Je crois que ce couplage entre meilleure organisation et internationalisation, sujet déjà largement abordé - mais pas encore résolu- pour la recherche, est un enjeu encore plus crucial pour les formations et pour l’accueil des étudiants. Ce qui implique de faire fortement évoluer, sur ces sujets, les objectifs d’évaluation de l’AERES. Il est nécessaire d’inventer des systèmes exigeants certifiant la qualité des départements d’enseignement et des conditions de vie faites aux étudiants.

Khaled BOUABDALLAH : Aujourd’hui, la quasi totalité des universités est passée aux RCE. S’il reste encore de nombreuses questions à résoudre pour mener à bien cette grande transformation des universités, la question des moyens pour la réussite de cette entreprise est primordiale. Il ne s’agit évidemment pas de réclamer des moyens pour le principe de réclamer mais d’une question de fond : on ne peut pas réussir une telle réforme sans moyens substantiels supplémentaires. En particulier, le transfert de la masse salariale doit être correctement traité.

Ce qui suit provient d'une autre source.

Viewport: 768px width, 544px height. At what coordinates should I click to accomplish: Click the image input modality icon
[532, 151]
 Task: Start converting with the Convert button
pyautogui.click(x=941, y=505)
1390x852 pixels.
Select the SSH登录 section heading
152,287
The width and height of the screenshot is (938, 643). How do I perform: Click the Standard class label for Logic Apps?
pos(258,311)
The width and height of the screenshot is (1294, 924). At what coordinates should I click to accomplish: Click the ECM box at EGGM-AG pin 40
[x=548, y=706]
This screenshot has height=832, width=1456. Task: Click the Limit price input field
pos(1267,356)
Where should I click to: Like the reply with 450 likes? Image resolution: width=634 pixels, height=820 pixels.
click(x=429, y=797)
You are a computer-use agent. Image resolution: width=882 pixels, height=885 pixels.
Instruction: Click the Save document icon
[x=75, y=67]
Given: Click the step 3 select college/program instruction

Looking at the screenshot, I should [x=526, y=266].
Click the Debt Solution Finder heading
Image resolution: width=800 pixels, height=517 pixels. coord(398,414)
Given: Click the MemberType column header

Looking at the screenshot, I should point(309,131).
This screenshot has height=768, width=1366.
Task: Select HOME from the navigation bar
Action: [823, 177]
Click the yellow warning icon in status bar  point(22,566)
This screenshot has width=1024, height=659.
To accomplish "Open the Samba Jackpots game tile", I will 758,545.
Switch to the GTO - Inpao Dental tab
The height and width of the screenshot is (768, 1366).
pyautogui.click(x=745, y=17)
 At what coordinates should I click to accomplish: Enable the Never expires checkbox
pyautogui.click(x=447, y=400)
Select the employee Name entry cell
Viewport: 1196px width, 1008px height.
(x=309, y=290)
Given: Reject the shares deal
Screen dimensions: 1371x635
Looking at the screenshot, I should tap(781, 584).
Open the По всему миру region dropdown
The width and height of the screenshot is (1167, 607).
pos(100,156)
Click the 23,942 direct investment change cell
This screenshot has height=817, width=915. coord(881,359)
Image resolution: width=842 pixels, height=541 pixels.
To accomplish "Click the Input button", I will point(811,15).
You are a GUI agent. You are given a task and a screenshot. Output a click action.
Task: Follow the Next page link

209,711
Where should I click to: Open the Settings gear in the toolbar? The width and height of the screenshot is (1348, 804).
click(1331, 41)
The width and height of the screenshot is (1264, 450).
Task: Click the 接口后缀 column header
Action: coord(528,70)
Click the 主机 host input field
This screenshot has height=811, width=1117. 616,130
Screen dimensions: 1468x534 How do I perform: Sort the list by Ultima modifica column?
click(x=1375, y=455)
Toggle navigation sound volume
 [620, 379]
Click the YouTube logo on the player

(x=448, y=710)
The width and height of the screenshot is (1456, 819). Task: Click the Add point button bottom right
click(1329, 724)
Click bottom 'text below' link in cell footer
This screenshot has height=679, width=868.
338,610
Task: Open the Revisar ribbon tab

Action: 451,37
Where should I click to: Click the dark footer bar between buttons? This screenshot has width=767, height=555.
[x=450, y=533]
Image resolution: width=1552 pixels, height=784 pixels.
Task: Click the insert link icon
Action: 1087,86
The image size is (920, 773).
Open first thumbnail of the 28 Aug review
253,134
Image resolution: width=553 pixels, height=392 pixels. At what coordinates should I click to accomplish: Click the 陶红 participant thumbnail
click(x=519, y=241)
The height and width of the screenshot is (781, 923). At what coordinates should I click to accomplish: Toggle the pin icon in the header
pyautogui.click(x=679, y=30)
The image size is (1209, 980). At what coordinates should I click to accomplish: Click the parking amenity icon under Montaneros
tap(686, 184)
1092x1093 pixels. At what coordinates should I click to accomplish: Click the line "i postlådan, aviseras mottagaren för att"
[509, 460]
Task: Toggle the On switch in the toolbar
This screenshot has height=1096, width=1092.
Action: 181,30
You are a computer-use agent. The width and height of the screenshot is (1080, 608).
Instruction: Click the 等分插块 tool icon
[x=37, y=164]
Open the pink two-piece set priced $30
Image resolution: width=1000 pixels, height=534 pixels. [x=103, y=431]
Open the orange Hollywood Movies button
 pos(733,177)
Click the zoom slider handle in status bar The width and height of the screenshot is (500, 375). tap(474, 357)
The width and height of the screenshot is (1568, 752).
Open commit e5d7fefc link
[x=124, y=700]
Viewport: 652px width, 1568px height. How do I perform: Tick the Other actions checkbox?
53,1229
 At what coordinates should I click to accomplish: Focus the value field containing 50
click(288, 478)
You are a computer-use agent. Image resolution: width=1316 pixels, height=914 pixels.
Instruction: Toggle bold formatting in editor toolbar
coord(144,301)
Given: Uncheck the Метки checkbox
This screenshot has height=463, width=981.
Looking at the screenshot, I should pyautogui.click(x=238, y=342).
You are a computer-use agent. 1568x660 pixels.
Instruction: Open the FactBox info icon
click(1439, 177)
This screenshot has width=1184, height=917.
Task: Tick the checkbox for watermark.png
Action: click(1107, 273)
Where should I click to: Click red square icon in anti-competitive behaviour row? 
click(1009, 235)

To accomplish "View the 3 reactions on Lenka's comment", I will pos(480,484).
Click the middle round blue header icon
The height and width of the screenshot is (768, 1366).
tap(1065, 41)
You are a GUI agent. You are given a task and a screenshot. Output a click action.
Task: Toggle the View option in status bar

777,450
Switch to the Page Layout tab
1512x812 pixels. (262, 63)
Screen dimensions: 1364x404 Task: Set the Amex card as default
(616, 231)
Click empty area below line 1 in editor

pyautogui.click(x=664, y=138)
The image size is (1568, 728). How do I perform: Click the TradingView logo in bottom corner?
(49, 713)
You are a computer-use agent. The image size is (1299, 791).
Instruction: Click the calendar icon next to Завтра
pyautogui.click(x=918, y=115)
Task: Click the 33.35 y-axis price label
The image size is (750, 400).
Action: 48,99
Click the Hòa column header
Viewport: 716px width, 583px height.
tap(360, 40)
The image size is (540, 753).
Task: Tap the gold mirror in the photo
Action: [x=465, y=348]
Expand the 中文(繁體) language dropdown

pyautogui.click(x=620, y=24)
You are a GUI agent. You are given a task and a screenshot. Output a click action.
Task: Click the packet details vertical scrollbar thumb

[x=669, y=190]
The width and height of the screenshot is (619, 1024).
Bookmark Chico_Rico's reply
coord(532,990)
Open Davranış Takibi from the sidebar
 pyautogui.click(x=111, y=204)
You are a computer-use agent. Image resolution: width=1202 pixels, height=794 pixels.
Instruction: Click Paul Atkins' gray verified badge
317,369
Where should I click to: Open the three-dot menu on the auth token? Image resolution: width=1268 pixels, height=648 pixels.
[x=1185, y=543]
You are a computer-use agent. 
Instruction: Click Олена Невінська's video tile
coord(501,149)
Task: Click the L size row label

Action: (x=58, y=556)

Les Investissements d’Avenir ont suscité un engagement très fort des établissements qui s’est traduit par une mobilisation exceptionnelle des équipes, il conviendra donc de trouver les meilleurs moyens pour bien gérer "l’après", les déçus qui ne manqueront pas, seront en effet plus nombreux que les lauréats. De plus, le caractère diffusant ou non à l’ensemble de l’enseignement supérieur est aussi un enjeu important de ces investissements. La compétitivité de notre système sera globale et non pas le fruit de quelques champions, il est donc essentiel de traiter la question des effets d’entraînement.